With all of this in mind, let’s go over the key action regarding Dr. Reddy’s Laboratories Limited (ADR) (NYSE:RDY).
What does the smart money think about Dr. Reddy’s Laboratories Limited (ADR) (NYSE:RDY)?
At Q3’s end, a total of 9 of the hedge funds tracked by Insider Monkey were long this stock, a change of 29% from the second quarter of 2016. On the other hand, there were a total of 9 hedge funds with a bullish position in RDY at the beginning of this year. With hedge funds’ capital changing hands, there exists an “upper tier” of notable hedge fund managers who were increasing their stakes considerably (or already accumulated large positions).

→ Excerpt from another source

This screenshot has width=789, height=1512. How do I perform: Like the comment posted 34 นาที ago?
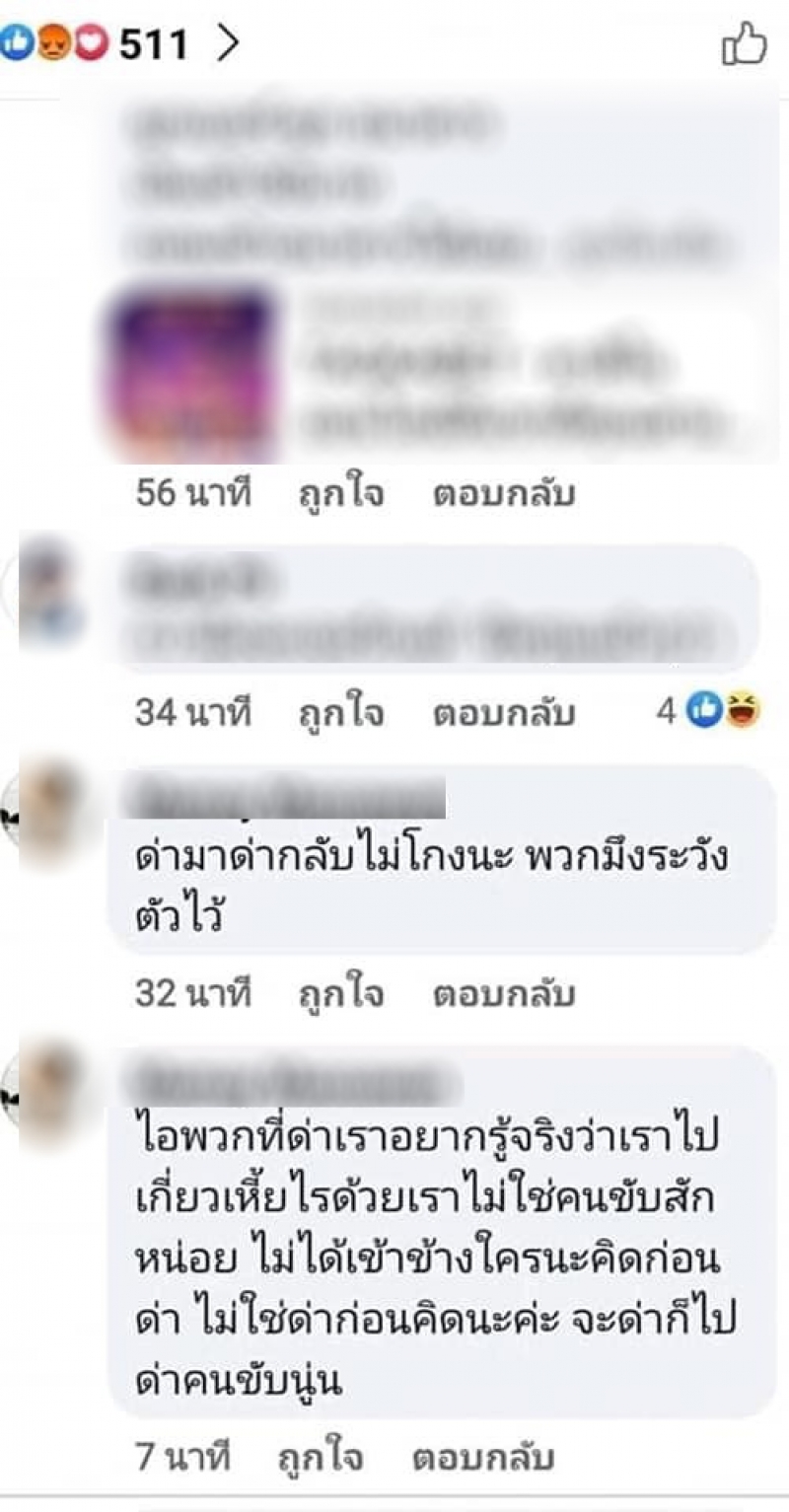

When looking at the institutional investors followed by Insider Monkey, Ken Fisher’s Fisher Asset Management has the largest position in Dr. Reddy’s Laboratories Limited (ADR) (NYSE:RDY), worth close to $264.5 million, comprising 0.5% of its total 13F portfolio. Sitting at the No. 2 spot is Cliff Asness of AQR Capital Management, with a $129.3 million position; the fund has 0.2% of its 13F portfolio invested in the stock. Remaining hedge funds and institutional investors with similar optimism include Simon Sadler’s Segantii Capital, Ben Levine, Andrew Manuel and Stefan Renold’s LMR Partners and Gifford Combs’s Dalton Investments. We should note that none of these hedge funds are among our list of the 100 best performing hedge funds which is based on the performance of their 13F long positions in non-microcap stocks.